Critics of the strategy have another concern: that it will simply export the serious social problem of drug-related crime elsewhere in Sydney, rather than address its structural causes – causes such as poverty, mental illness, trauma, and addiction. “There’s no doubt that there are community safety concerns on the housing estates in question,” Dr Sotiri explains. “The question is around what is the sensible solution to those safety concerns. If drug dealing is an issue in those estates, and there are community safety fears, what are some of the ways we might respond to address this issue structurally?”
Dr Martin believes that, worse than just being punitive and ineffectual, the new strategy may even exacerbate current social problems. “This policy would mean that a significant part of the public housing stock – and a part that also has relevant support services – is not available to persons leaving prison after a sentence for drug offences,” he explains. “That makes housing ex-prisoners that much more difficult, and this is already a problem.
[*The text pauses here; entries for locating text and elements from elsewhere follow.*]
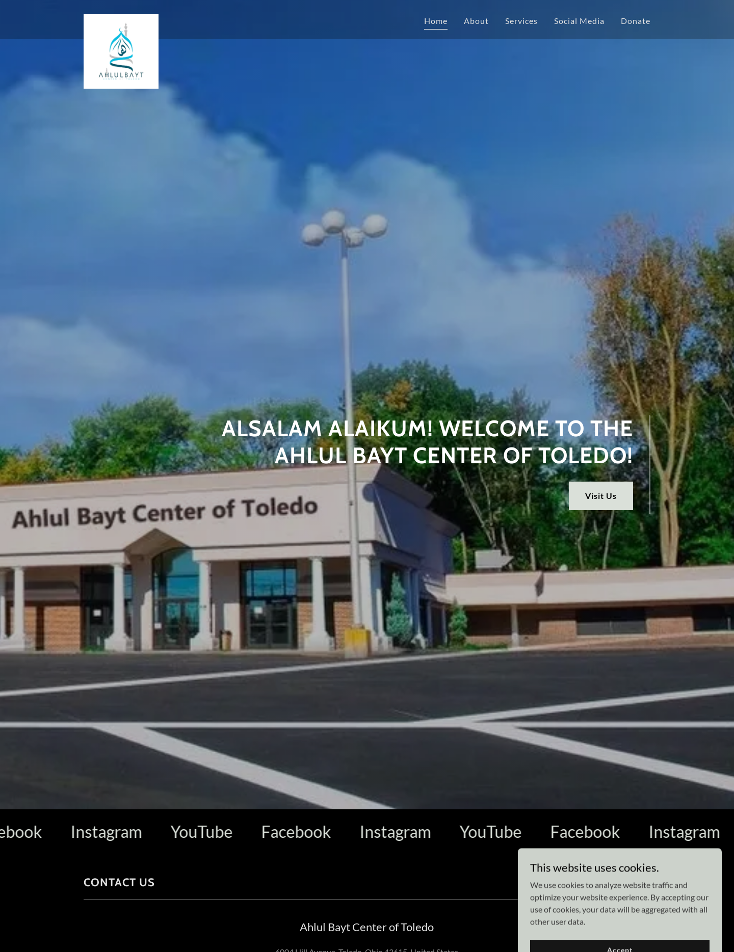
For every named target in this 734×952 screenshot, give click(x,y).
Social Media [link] (579, 20)
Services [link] (521, 20)
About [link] (476, 20)
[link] (121, 18)
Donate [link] (635, 20)
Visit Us (601, 495)
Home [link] (436, 20)
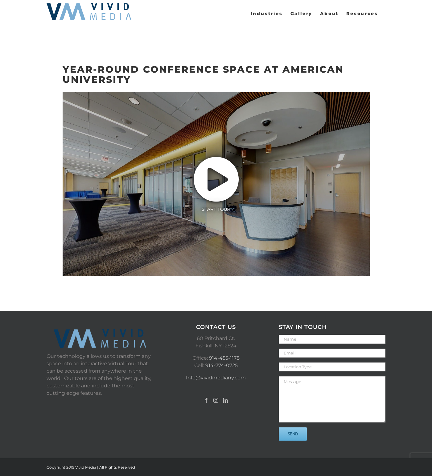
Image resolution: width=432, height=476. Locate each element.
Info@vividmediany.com (216, 378)
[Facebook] (206, 400)
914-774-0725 (221, 365)
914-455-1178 (224, 358)
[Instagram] (215, 400)
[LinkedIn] (225, 400)
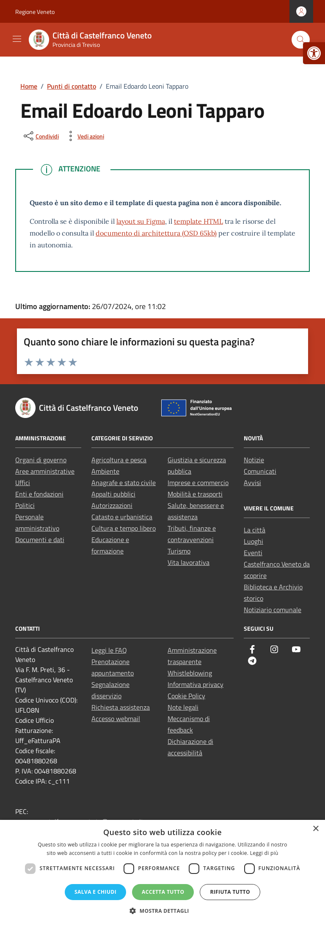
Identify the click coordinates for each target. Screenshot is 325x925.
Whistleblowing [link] (190, 673)
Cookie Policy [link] (186, 696)
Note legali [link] (183, 707)
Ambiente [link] (105, 471)
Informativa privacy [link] (195, 684)
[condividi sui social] (40, 136)
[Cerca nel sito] (301, 40)
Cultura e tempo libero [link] (123, 528)
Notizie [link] (254, 460)
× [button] (315, 829)
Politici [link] (25, 505)
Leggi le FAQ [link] (109, 650)
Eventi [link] (253, 553)
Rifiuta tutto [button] (230, 891)
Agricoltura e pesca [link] (118, 460)
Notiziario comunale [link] (272, 610)
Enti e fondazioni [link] (39, 494)
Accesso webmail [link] (115, 718)
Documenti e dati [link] (39, 539)
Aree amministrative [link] (44, 471)
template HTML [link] (198, 221)
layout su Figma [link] (140, 221)
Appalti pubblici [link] (113, 494)
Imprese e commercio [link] (198, 482)
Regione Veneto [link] (35, 11)
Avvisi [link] (252, 482)
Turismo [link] (179, 551)
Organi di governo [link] (40, 460)
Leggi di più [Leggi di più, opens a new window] (264, 853)
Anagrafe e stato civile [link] (123, 482)
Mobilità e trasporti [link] (195, 494)
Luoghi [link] (253, 541)
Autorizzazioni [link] (111, 505)
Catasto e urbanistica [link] (121, 517)
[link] (314, 53)
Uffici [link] (22, 482)
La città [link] (254, 530)
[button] (162, 910)
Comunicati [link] (260, 471)
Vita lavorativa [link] (188, 562)
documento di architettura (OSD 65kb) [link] (156, 233)
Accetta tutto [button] (163, 891)
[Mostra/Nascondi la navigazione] (17, 39)
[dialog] (162, 872)
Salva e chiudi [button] (95, 891)
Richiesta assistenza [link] (120, 707)
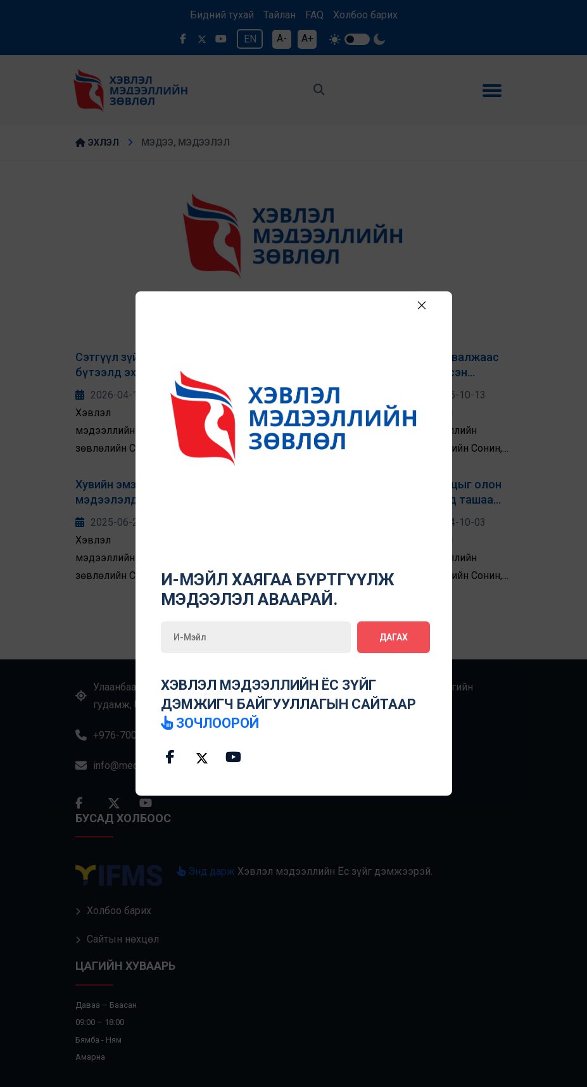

Homelessness and insecure housing is known to be associated with returns to prison.”
Some existing residents of the estates in question, like 80-year-old Catherine Skipper who has lived at Waterloo for the past seven years, agree with Dr Martin and Dr Sotiri. “This tough new policy is a disguise for the government’s failure to properly deal with drug addiction and drug-related crime,” Skipper says.
But Skipper feels the new policy is also something much more insidious, related to the ongoing – and government-driven – redevelopment and gentrification of inner-Sydney areas. “Full of raging drug users, drug dealers, drug manufacturers – that’s how the media and the government present places like Redfern and Waterloo. That would make me think that this new strategy is part of a much larger strategy to make it seem like these inner-city public housing estates need tearing down, need demolishing, and need redeveloping.”
“When these areas weren’t trendy, the government wasn’t too concerned about dealing with drug crime,” Skipper says.
Despite the extensive criticism it has received, the state government isn’t wavering. Quite the opposite, in fact. Speaking to Alan Jones on 2GB in March, NSW Social Housing minister, Pru Goward, said of the strategy: “If this works as well as I hope it’s going to work, then I want to look at applying this across the state.”